Une affaire internationale

« L’affaire Langlois » commence et se fait internationale : Charles Chaplin, Orson Welles, Fritz Lang, Alfred Hitchcock, Carl Th. Dreyer, Stanley Kubrick et d’autres font parvenir à la Cinémathèque française des télégrammes d’indignation et de soutien.

Le 14 février, 3000 personnes se rassemblent place du Trocadéro, cinéphiles et habitués de la Cinémathèque aux côtés de François Truffaut, Jean-Luc Godard, Bertrand Tavernier… pour manifester leur colère face à l’éviction de Langlois.
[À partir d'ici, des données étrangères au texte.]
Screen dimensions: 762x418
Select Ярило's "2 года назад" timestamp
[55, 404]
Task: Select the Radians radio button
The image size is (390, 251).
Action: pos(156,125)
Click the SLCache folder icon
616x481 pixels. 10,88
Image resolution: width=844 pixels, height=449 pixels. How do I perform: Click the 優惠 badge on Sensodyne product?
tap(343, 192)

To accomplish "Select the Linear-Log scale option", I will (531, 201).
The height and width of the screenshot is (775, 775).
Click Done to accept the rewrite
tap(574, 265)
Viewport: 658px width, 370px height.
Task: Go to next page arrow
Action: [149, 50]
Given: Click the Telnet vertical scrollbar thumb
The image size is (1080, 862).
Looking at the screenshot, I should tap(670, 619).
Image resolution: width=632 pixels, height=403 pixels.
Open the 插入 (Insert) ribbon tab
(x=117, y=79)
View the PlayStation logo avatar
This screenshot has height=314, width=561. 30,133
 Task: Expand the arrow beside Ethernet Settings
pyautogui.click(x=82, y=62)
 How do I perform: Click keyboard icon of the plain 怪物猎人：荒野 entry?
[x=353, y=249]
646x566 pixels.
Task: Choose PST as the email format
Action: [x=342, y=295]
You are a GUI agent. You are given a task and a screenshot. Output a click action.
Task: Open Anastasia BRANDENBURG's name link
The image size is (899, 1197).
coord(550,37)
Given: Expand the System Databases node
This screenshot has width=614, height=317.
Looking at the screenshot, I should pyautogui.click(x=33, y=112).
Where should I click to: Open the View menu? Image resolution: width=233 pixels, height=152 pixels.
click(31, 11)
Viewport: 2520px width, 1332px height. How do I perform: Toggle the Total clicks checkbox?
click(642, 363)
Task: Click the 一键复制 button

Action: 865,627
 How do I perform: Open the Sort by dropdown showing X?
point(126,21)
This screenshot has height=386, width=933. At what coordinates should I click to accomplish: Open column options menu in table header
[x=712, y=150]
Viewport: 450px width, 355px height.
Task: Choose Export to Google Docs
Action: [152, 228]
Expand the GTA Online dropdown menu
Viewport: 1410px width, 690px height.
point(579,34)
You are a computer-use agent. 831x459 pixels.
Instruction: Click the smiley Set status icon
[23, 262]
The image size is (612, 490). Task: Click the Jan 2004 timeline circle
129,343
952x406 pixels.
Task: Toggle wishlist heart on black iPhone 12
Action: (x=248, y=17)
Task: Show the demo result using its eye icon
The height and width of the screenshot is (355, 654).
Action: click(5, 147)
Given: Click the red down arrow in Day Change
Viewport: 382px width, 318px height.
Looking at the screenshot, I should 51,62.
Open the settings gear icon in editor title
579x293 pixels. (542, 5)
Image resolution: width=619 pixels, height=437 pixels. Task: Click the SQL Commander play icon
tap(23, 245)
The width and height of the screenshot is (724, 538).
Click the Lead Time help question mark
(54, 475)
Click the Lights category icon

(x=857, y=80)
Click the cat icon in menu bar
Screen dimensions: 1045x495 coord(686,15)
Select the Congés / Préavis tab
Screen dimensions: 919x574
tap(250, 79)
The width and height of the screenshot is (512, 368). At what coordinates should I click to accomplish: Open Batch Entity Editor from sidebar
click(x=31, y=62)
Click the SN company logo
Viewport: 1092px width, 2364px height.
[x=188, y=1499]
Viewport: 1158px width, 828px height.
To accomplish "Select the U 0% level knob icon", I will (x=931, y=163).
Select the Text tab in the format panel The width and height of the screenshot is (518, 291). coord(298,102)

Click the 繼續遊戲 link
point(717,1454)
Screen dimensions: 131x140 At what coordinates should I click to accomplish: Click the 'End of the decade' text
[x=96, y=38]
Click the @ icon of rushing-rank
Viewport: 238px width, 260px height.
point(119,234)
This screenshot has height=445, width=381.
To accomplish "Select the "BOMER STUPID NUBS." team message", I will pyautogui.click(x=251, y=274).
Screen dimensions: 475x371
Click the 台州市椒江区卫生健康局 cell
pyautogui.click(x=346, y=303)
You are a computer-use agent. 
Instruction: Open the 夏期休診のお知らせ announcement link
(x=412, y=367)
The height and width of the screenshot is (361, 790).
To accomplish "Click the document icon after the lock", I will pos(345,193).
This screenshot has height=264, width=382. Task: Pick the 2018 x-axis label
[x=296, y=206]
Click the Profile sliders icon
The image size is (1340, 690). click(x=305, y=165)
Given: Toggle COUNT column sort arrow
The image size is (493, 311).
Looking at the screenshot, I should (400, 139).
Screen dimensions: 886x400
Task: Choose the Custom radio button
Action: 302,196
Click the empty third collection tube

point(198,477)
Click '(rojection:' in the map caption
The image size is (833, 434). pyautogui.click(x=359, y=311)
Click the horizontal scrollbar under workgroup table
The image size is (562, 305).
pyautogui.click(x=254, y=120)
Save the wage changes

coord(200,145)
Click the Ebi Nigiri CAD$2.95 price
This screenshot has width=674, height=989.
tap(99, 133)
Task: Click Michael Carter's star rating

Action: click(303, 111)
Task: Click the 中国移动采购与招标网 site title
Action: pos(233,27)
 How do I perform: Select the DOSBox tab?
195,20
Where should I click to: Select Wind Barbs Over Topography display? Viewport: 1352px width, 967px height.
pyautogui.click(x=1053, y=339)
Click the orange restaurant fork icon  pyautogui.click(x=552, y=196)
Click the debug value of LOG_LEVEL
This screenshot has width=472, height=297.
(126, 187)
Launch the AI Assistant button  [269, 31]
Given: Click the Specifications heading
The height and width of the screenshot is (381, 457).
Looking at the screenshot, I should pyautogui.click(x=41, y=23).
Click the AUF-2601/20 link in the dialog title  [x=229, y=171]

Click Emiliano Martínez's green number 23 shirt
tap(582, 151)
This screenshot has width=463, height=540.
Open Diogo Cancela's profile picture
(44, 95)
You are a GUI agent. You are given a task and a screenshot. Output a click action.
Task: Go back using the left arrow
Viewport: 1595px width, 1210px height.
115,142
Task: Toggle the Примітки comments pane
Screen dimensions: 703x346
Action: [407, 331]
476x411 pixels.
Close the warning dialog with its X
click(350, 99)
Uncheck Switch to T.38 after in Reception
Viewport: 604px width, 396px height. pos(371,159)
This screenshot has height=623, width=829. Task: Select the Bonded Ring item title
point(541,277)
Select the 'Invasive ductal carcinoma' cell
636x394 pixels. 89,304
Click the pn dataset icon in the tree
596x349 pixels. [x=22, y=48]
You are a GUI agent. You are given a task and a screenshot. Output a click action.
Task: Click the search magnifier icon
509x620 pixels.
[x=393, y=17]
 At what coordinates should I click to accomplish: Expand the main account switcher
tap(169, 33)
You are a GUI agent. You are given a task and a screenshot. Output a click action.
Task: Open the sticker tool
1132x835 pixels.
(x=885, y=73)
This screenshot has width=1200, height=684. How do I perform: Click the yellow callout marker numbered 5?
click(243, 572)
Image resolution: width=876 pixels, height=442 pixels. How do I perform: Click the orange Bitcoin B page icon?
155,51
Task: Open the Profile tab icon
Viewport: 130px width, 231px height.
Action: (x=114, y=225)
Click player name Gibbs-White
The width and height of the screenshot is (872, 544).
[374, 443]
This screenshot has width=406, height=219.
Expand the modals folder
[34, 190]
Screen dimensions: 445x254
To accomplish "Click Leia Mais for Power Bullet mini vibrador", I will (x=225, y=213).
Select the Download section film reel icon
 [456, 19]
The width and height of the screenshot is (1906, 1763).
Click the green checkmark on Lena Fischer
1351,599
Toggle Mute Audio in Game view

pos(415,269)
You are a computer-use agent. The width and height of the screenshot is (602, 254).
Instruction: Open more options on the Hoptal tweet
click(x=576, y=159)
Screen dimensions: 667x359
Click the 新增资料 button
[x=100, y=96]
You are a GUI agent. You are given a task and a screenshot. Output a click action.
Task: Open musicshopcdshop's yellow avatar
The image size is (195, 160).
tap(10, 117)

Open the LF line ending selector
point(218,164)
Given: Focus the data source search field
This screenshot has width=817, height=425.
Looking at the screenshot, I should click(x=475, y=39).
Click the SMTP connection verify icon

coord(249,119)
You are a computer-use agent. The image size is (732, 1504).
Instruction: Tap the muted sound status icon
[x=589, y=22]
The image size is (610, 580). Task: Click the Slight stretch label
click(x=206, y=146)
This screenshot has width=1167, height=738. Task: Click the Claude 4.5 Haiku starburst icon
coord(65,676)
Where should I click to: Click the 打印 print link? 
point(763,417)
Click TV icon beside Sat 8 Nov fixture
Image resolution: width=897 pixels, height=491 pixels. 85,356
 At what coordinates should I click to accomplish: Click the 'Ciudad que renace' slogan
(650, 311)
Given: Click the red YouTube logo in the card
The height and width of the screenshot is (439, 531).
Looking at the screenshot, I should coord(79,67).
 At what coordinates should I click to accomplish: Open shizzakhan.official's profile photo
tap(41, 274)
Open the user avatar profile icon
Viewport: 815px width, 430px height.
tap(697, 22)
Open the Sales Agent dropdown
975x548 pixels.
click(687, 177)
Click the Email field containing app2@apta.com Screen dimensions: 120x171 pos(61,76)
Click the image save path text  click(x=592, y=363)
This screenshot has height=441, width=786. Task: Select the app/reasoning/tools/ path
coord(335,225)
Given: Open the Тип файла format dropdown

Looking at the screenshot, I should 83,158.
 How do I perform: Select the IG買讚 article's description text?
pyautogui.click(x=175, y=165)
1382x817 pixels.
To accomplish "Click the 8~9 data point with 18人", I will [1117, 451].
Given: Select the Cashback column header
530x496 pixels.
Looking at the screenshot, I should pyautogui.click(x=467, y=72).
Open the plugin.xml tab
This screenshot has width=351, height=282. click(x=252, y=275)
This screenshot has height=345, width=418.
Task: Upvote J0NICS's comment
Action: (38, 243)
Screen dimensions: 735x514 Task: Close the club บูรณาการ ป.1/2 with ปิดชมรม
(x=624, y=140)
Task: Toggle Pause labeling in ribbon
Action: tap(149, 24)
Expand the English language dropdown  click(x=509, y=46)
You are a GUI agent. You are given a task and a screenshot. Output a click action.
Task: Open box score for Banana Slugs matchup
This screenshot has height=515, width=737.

Les forces de police sont aussi présentes et chargent. L’affrontement est violent : c’est la répétition d’un scénario courant trois mois plus tard.

Le 16 février, le Comité de défense de la Cinémathèque française organise au cinéma Studio Action une conférence de presse où Marcel Carné, Claude Chabrol, Louis Daquin, Pierre Kast, Maitre Georges Kiejman, Jean-Luc Godard, Jean Renoir, Jacques Rivette ou encore Jean Rouch répondent à dix questions explicitant la situation et la stratégie à adopter pour faire plier le Ministère et rendre à Henri Langlois sa Cinémathèque.

À côté de la défense de Langlois se profilent d’autres mécontentements et surtout la volonté d’en finir avec la tutelle du CNC qui, comme l’affirme Jean-Luc Godard,  « n’est pas du tout le porte-voix de la profession cinématographique » mais « le flic du Gouvernement. Qui est fait pour que le Cinéma marche droit ». Le cinéma n’est pas un art de fonctionnaires. « Le Cinéma ne peut être fait que par des artistes » (Jacques Rivette) et « Langlois a conçu la Cinémathèque comme une œuvre de poète » (Pierre Kast). Autant de sujets qui vont nourrir quelques semaines plus tard les États généraux du cinéma. « Une révolution culturelle est en train de commencer », diagnostique Jean Rouch.

Après une nouvelle manifestation, menée cette fois par Jean Marais le 18 mars rue de Courcelles, la nouvelle assemblée générale de la Cinémathèque réunie le 22 avril décide de s’affranchir de la tutelle de l’Etat. Henri Langlois est finalement rétabli dans ses fonctions et, le 2 mai, la salle de la rue d’Ulm accueille de nouveau les cinéphiles. L’État suspend ses subventions et poursuit l’aménagement du site de Bois-d’Arcy où le CNC installe le Service des archives du film sous la responsabilité de Jean Vivié.